Iced Pudding

Ingredients: One and one-half pints of custard, composed of the yolks of four eggs, a pint of boiled milk, four table spoonfuls of sugar, a flavoring of vanilla, eight ounces of fruits, consisting of equal parts of dried cherries, pine-apple, dried pears, or apricots, all cut into very small squares. These fruits may be selected, or perhaps it would be more convenient to purchase half a pound of the French preserved dried fruits; or add one ounce of candied citron sliced, two ounces of currants, two ounces of stoned and chopped raisins, and half a pint of cream whipped.
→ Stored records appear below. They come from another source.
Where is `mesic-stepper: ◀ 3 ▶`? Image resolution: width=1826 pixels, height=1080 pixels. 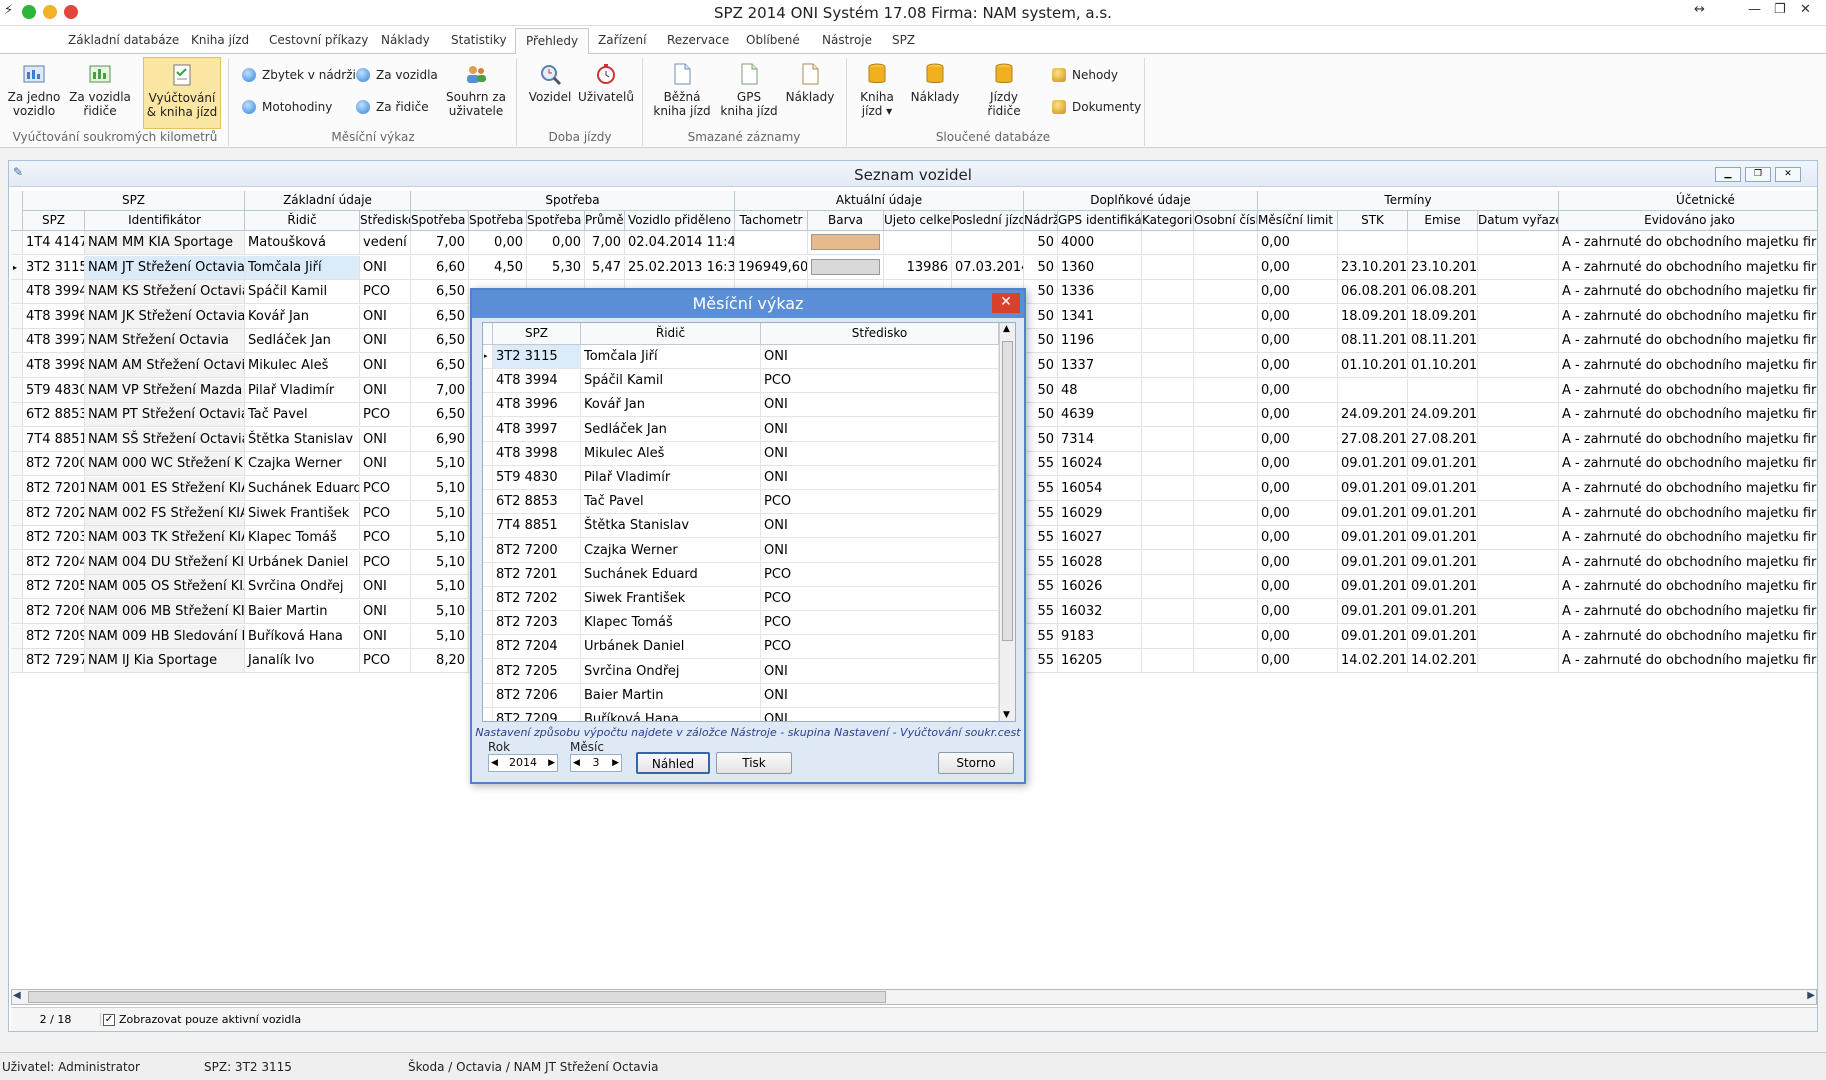
mesic-stepper: ◀ 3 ▶ is located at coordinates (596, 763).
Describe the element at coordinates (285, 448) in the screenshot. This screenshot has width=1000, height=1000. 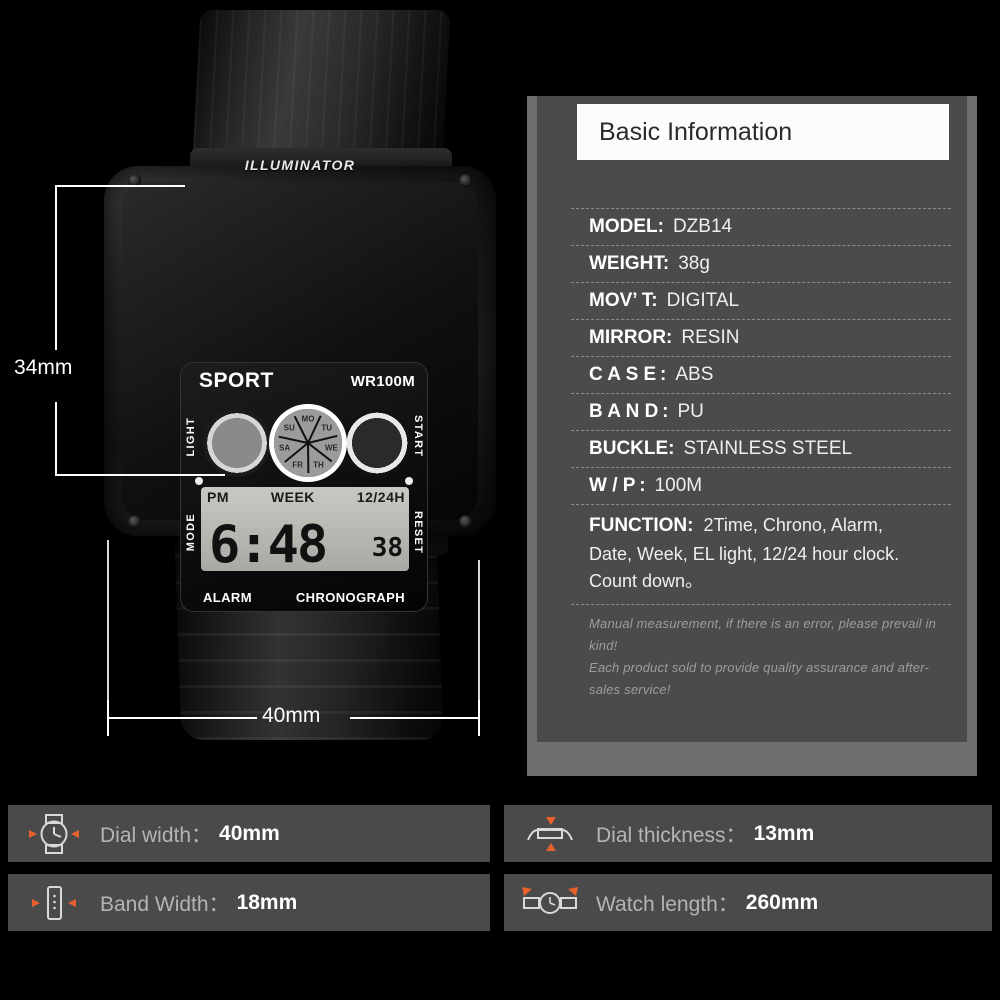
I see `weekday-label: SA` at that location.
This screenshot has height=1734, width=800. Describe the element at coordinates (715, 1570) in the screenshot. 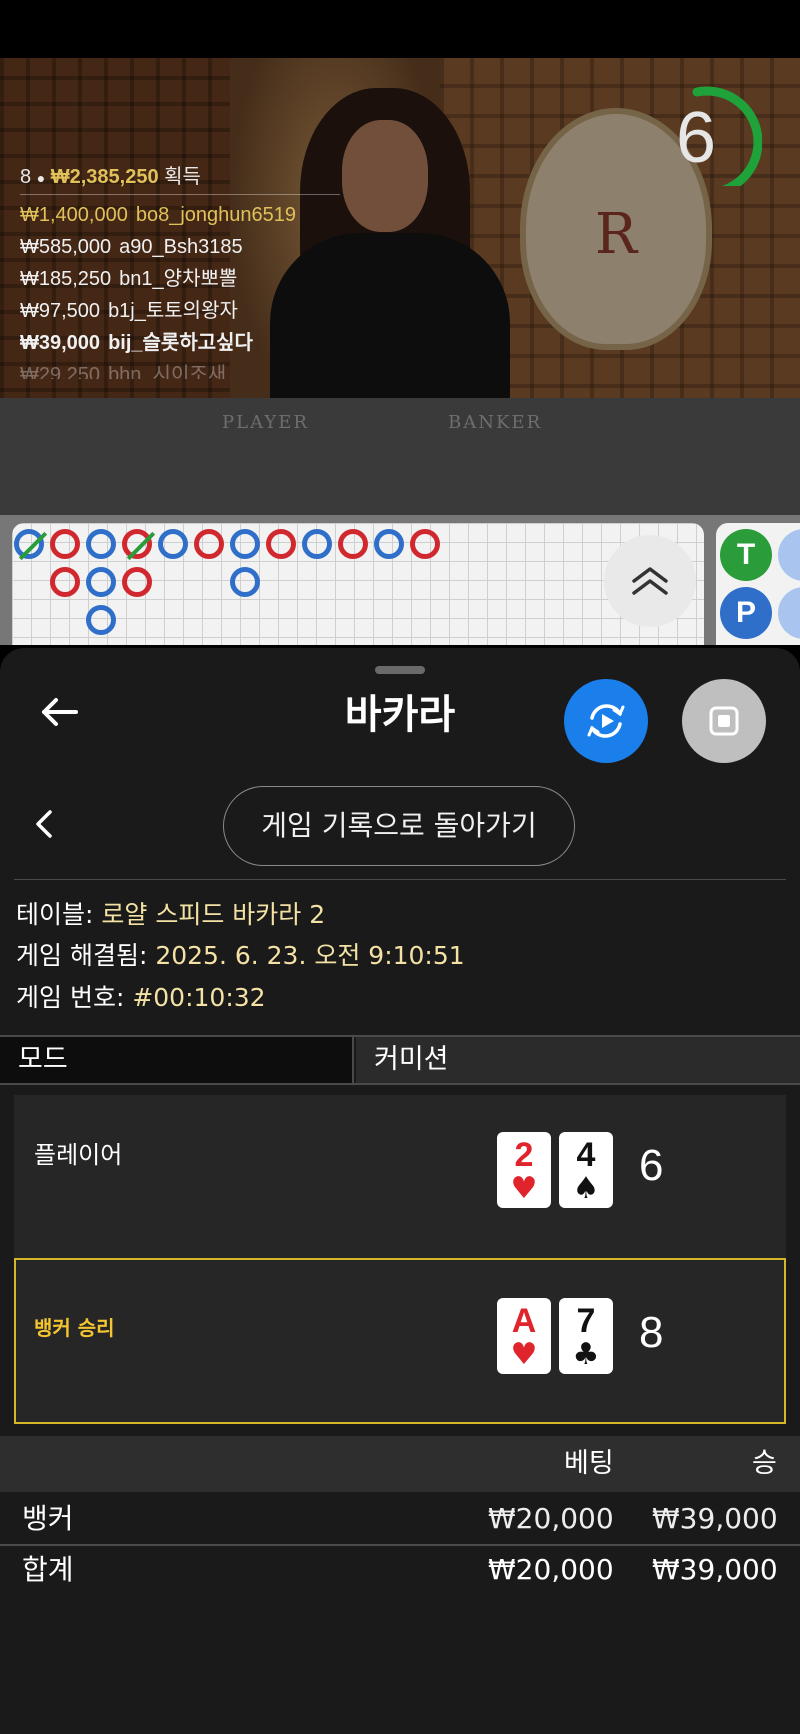

I see `total-win-amount: ₩39,000` at that location.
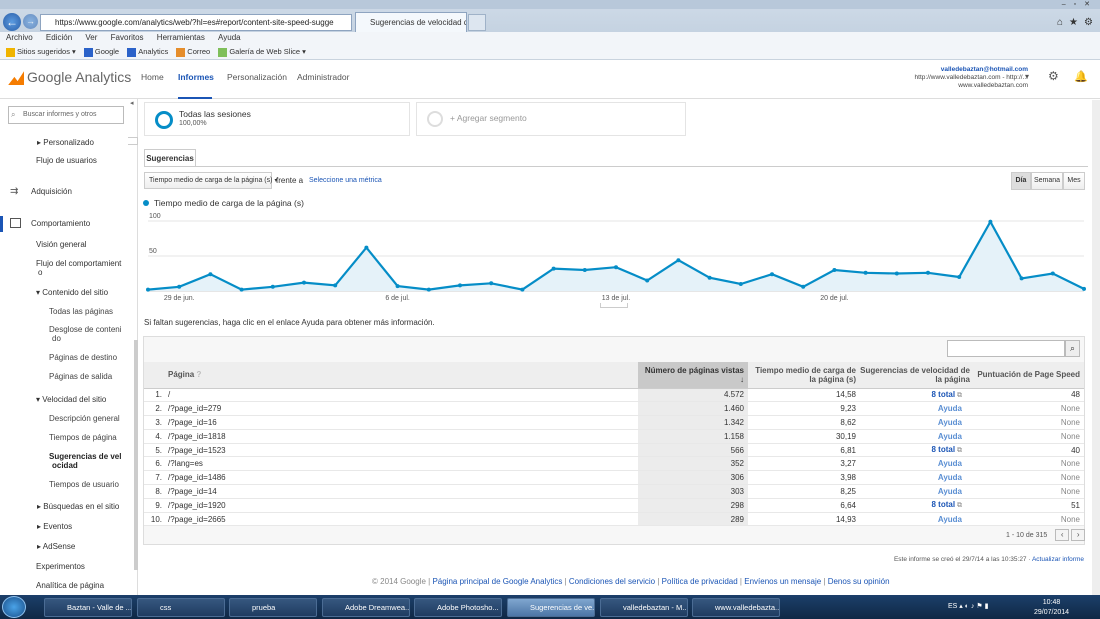  What do you see at coordinates (181, 608) in the screenshot?
I see `taskbar-item-css: css` at bounding box center [181, 608].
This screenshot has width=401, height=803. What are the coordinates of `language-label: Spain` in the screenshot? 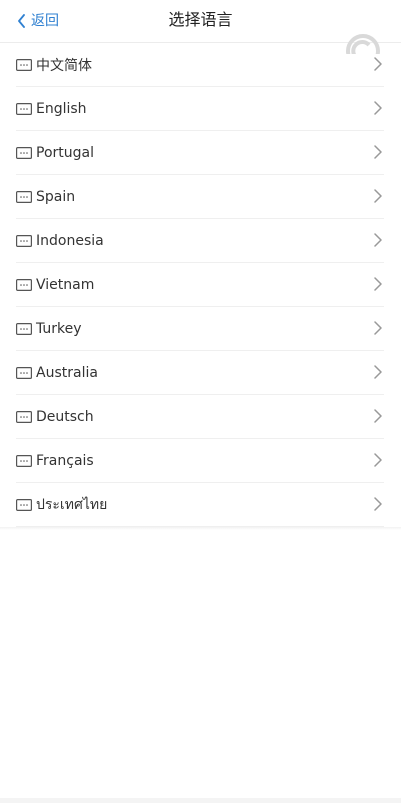 It's located at (56, 196).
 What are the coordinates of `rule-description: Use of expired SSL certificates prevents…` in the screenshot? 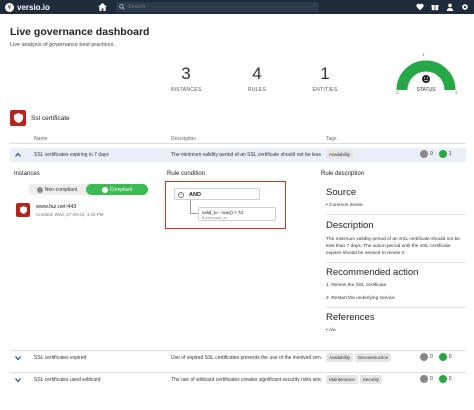 It's located at (246, 358).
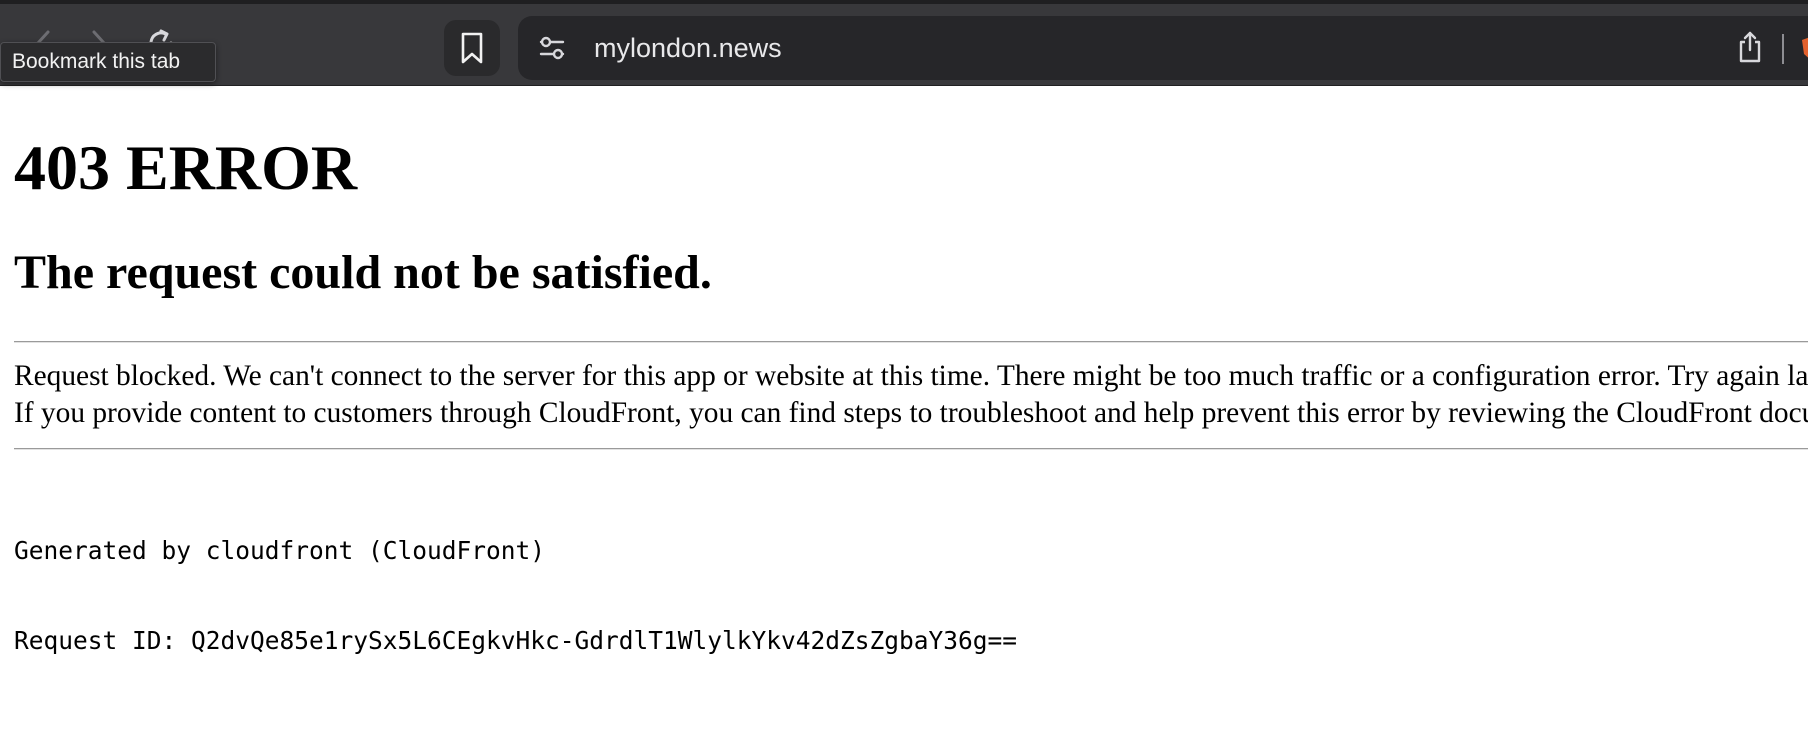  I want to click on url-text: mylondon.news, so click(688, 48).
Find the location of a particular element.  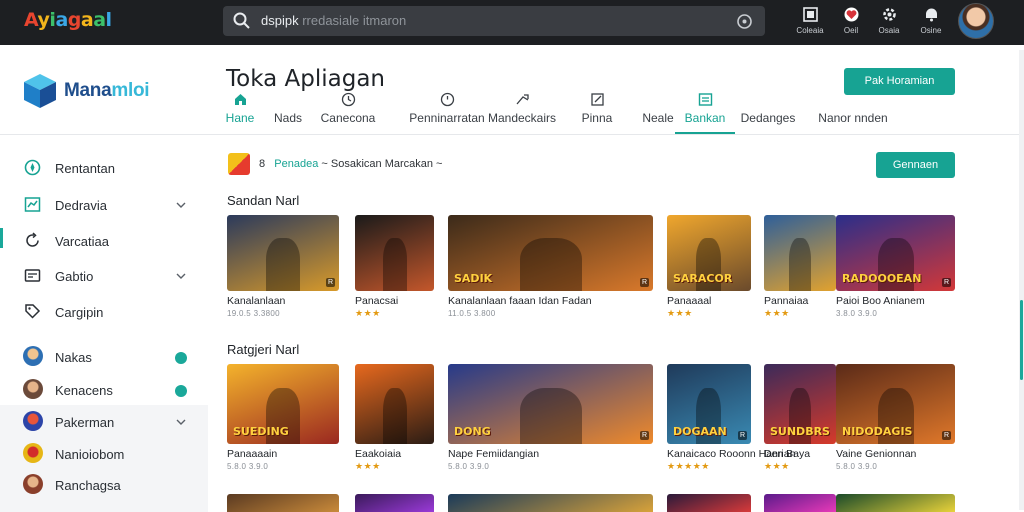

sidebar-item-rentantan: Rentantan is located at coordinates (104, 168).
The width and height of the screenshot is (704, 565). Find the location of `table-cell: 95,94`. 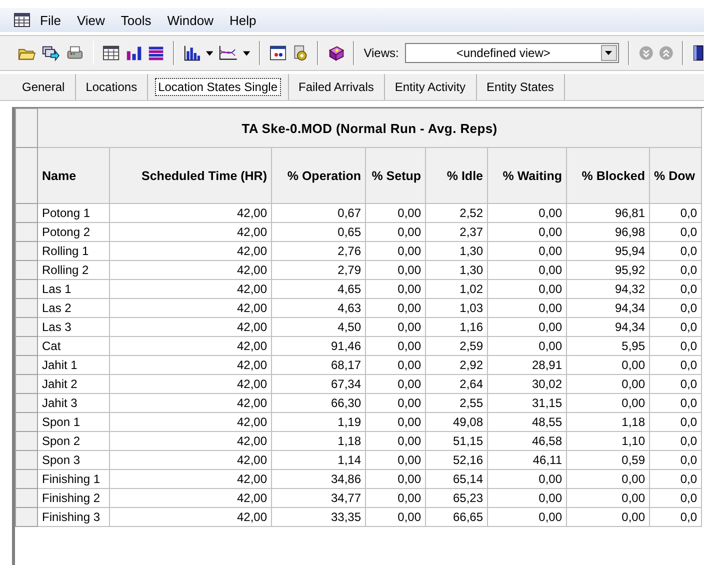

table-cell: 95,94 is located at coordinates (608, 251).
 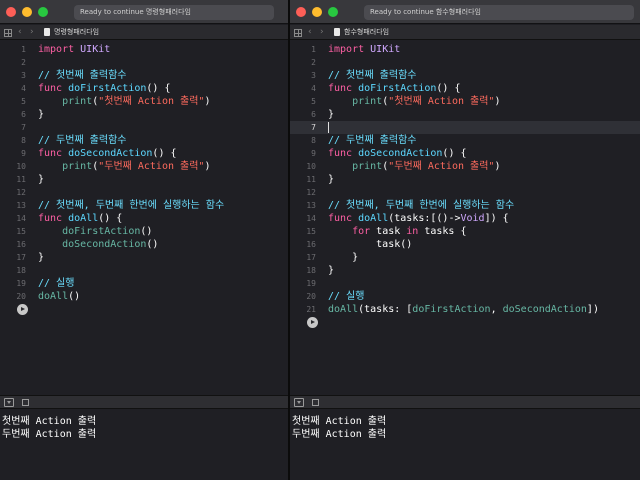 What do you see at coordinates (24, 128) in the screenshot?
I see `line-number: 7` at bounding box center [24, 128].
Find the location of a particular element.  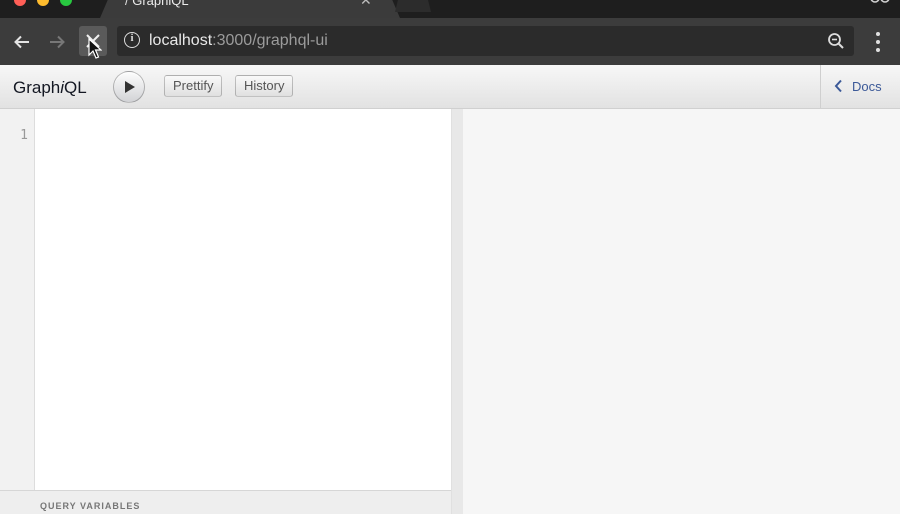

play-icon is located at coordinates (130, 87).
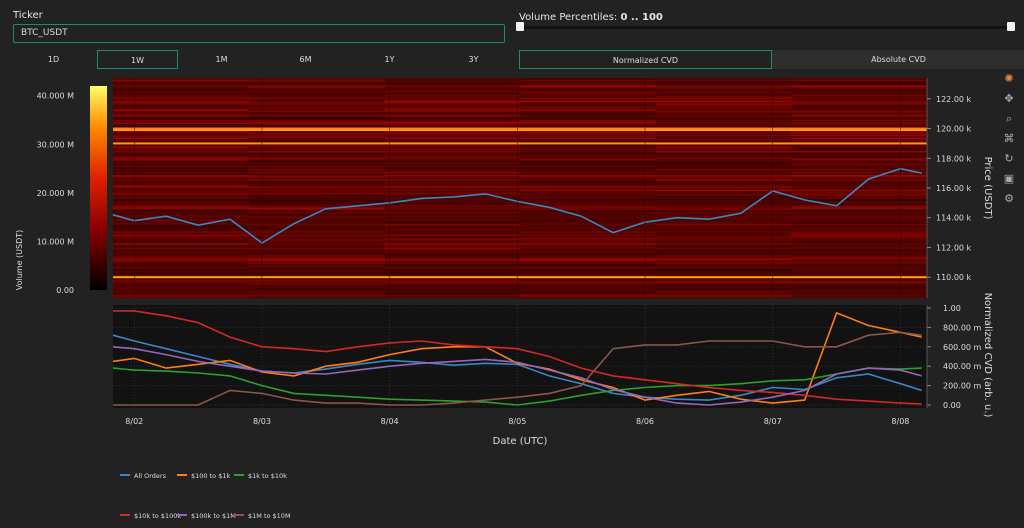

Freeze the custard in the usual manner, then mix in the fruits and whipped cream. A gill of maraschino is an improvement to this pudding, but may be omitted. If added, it should be at the same time with the fruit. Put into a mold, and place it on ice and salt. Serve whipped cream around it.

Tutti Frutti

When a rich vanilla cream is partly frozen, candied cherries. English currants, chopped raisins, chopped citron, or any other candied fruits chopped rather fine, are added; add about the same quantity of fruit as there is of ice cream. Mold and imbed in ice and salt. It may be served surrounded with a whipped cream.

Fresh Peaches Half Frozen

An exceedingly nice dish for breakfast, lunch, or tea may be made of quarters of large fresh peaches, half frozen, and then sprinkled with granulated sugar.

Peaches And Cream Frozen

Peel and quarter the fresh peaches; mix them with sugar and cream to taste. Arrange some of the quarters of the peaches tastefully in the bottom of a basin, or charlotte mold, then fill, and freeze the mass solid, without stirring. Turn it out to serve.

Lemon Ice

Boil three pints of water and one quart of loaf-sugar until reduced to nearly one quart of liquid, skimming it when necessary. When cold, add the juice of seven lemons, and the thin-sliced yellow part of the rind of four of them. Let it infuse an hour. Strain it into the freezer without pressing. When beginning to set in the freezer, stir in lightly and well the beaten whites of four eggs. Put into a mold, and return it to a fresh relay of salt and ice. Or it may be frozen and served in the lemon-skins. A neat slice is taken off the top of the lemon. The juice, etc., is carefully removed. When the preparation is set in the freezer, the skins are filled, the tops fitted over, and all imbedded in the ice. I once saw at one of Del-monico's dinners a course of these lemons (one for each person) filled with Roman punch.

Currant Ice

Boil one quart of water and a pound of sugar until reduced about a pint - i. e., until a pint of water has boiled away; skim it, take it off the fire, and add a pint of currant-juice; when partly frozen, stir in the beaten whites of four eggs. Mold, and freeze again. A good ice for fever patients.